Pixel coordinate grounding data
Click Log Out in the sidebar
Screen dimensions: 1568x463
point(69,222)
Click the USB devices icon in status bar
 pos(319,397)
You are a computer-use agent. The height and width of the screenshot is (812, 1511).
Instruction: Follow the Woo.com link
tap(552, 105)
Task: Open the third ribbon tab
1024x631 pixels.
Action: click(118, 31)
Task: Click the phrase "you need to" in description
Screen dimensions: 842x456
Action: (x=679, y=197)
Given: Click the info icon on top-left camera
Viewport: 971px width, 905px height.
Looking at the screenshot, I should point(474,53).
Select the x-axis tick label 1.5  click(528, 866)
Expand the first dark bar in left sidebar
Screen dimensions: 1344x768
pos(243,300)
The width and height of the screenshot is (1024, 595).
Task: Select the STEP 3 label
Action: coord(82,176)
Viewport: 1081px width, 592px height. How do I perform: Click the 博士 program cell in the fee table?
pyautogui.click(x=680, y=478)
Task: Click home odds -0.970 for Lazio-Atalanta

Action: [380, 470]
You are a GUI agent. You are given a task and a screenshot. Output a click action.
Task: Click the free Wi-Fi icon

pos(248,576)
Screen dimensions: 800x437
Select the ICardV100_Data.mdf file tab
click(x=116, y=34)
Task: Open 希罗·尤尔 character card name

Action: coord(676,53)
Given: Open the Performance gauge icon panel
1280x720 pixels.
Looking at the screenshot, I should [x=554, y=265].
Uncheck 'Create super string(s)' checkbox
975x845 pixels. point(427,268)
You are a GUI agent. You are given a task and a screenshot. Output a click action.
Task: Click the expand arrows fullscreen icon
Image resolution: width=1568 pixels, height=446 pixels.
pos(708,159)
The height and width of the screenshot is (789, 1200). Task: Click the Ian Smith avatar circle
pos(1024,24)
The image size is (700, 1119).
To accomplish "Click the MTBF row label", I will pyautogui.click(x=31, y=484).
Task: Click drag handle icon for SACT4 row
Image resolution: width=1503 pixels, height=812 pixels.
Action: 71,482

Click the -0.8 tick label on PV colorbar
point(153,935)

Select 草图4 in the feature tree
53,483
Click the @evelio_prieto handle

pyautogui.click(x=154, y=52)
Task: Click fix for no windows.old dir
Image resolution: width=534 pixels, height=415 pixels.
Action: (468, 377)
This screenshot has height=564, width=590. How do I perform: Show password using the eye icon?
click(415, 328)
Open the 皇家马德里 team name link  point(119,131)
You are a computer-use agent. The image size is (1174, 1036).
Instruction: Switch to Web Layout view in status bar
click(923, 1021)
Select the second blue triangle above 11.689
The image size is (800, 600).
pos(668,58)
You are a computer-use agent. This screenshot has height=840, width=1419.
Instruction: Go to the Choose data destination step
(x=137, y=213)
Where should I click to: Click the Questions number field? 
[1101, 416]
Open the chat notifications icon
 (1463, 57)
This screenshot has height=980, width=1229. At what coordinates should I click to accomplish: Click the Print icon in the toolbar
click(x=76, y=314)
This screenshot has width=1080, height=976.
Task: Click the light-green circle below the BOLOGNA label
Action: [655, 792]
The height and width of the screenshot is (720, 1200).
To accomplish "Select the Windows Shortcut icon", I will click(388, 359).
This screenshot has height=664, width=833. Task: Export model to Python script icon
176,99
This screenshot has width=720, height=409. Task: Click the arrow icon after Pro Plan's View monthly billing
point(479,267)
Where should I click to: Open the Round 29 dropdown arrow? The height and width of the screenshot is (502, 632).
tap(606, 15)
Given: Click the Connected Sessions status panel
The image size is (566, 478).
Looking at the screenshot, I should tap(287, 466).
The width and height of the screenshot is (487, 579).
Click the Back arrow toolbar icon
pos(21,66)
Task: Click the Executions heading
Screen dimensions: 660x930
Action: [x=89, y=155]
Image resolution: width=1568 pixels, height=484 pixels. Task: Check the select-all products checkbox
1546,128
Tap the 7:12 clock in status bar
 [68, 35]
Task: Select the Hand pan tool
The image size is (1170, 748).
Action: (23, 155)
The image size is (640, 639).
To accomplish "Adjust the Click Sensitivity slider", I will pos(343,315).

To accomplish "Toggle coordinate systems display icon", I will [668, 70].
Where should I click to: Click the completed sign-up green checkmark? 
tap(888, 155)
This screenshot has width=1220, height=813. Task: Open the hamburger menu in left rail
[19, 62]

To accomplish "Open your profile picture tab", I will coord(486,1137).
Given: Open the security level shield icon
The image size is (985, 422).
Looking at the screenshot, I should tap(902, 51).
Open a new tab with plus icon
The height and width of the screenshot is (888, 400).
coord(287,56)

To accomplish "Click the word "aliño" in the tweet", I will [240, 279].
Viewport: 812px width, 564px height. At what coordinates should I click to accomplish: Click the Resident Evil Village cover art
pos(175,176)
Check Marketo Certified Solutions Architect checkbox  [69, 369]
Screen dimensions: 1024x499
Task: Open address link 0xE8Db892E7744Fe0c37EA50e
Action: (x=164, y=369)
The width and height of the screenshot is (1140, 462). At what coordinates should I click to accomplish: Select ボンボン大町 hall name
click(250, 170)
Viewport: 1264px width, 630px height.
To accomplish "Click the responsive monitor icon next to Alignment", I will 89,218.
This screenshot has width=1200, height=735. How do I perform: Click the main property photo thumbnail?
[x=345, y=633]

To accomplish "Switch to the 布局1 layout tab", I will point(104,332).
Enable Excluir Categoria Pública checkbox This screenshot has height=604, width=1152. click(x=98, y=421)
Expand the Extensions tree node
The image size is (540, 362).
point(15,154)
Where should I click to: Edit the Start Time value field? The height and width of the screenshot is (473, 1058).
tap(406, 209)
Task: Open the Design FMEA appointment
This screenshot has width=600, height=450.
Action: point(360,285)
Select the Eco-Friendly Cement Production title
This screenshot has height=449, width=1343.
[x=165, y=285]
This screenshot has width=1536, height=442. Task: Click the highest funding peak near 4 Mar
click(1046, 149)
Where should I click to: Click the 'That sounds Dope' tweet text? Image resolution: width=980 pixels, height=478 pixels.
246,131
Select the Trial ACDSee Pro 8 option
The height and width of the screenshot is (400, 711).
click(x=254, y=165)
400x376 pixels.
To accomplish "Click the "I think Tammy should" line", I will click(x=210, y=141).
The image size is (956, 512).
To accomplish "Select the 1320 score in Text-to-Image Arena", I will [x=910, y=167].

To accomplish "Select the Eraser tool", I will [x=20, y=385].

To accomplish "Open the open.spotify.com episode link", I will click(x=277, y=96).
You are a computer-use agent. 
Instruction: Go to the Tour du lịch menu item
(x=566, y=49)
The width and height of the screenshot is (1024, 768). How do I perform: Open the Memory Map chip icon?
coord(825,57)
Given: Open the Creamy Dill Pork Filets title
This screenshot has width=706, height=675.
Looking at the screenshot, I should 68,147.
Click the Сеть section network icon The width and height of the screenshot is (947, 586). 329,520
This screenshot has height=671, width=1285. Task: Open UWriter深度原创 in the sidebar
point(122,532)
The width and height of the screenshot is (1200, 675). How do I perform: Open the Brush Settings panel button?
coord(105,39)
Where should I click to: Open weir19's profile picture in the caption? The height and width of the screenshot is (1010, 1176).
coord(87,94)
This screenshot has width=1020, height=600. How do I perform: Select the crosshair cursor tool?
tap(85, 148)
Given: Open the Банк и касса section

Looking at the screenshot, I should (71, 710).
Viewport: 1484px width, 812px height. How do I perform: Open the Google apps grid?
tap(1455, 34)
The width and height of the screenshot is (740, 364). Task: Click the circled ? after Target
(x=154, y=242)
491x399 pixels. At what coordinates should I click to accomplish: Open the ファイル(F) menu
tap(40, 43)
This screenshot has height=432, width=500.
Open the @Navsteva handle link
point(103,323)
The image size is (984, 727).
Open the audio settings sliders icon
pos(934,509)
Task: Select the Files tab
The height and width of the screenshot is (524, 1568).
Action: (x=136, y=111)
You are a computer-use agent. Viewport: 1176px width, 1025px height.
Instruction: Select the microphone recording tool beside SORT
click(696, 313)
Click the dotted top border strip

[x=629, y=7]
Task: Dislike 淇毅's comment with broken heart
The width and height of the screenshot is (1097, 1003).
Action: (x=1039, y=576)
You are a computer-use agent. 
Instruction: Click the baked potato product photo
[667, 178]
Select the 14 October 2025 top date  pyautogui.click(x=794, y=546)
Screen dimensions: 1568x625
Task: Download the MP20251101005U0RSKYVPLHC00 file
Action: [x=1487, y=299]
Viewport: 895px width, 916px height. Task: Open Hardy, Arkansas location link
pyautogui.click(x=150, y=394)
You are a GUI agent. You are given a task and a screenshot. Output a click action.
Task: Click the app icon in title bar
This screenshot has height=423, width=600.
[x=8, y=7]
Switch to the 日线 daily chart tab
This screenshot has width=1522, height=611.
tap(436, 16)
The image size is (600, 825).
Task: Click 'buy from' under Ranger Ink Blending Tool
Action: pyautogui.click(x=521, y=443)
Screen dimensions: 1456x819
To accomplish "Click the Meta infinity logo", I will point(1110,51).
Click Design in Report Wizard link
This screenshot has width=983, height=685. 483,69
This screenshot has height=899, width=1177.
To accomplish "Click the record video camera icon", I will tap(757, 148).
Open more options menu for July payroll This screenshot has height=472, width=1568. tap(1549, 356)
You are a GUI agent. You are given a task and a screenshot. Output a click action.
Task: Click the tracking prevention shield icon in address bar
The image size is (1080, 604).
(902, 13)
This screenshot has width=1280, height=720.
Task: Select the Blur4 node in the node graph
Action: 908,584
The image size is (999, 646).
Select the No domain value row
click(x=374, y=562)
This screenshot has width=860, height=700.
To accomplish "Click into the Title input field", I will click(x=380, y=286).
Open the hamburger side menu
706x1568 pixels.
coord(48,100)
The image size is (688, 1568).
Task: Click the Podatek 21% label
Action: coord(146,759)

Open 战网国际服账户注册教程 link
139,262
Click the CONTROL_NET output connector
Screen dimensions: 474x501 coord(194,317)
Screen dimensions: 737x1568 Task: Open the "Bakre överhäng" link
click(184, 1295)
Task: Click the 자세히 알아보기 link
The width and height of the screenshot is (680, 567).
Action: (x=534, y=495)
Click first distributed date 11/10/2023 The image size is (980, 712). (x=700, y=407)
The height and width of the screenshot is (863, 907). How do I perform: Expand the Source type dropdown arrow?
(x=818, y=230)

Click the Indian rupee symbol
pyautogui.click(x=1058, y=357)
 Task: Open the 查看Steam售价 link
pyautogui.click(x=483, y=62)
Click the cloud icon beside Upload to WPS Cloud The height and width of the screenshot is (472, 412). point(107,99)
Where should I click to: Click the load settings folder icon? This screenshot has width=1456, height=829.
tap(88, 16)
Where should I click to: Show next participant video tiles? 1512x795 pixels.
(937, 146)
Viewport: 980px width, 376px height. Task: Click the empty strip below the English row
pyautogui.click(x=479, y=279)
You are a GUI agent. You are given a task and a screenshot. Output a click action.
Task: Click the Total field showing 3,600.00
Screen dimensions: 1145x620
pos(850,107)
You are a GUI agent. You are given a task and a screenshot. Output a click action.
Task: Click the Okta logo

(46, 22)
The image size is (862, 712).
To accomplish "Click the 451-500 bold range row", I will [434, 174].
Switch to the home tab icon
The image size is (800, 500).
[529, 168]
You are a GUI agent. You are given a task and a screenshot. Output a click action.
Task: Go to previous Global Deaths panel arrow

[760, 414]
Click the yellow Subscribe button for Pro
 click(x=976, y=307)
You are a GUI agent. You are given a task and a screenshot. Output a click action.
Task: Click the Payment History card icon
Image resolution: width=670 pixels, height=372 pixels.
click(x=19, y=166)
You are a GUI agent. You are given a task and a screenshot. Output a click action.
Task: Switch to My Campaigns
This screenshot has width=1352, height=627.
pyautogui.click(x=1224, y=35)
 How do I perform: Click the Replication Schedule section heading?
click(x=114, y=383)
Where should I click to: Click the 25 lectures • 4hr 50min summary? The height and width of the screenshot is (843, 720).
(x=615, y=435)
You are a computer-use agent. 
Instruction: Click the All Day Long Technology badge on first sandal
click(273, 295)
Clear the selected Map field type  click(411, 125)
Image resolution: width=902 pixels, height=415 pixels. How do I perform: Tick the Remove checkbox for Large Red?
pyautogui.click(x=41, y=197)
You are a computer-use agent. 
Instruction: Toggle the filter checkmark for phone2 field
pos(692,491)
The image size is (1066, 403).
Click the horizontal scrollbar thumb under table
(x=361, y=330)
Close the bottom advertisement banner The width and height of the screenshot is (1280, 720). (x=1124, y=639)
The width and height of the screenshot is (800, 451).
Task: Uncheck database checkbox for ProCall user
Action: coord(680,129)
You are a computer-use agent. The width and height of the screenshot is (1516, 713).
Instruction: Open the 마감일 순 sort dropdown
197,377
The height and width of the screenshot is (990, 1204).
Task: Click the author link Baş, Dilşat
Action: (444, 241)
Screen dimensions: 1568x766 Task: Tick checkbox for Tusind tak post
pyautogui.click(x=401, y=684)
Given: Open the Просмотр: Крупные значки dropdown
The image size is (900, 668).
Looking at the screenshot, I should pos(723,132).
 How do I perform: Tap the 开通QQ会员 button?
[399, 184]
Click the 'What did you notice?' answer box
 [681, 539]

◆ Your goal: Each line holding the word "with" must be pulled from the records.

◆ Answer box:
Open a new tab with plus icon
Task: Dislike 淇毅's comment with broken heart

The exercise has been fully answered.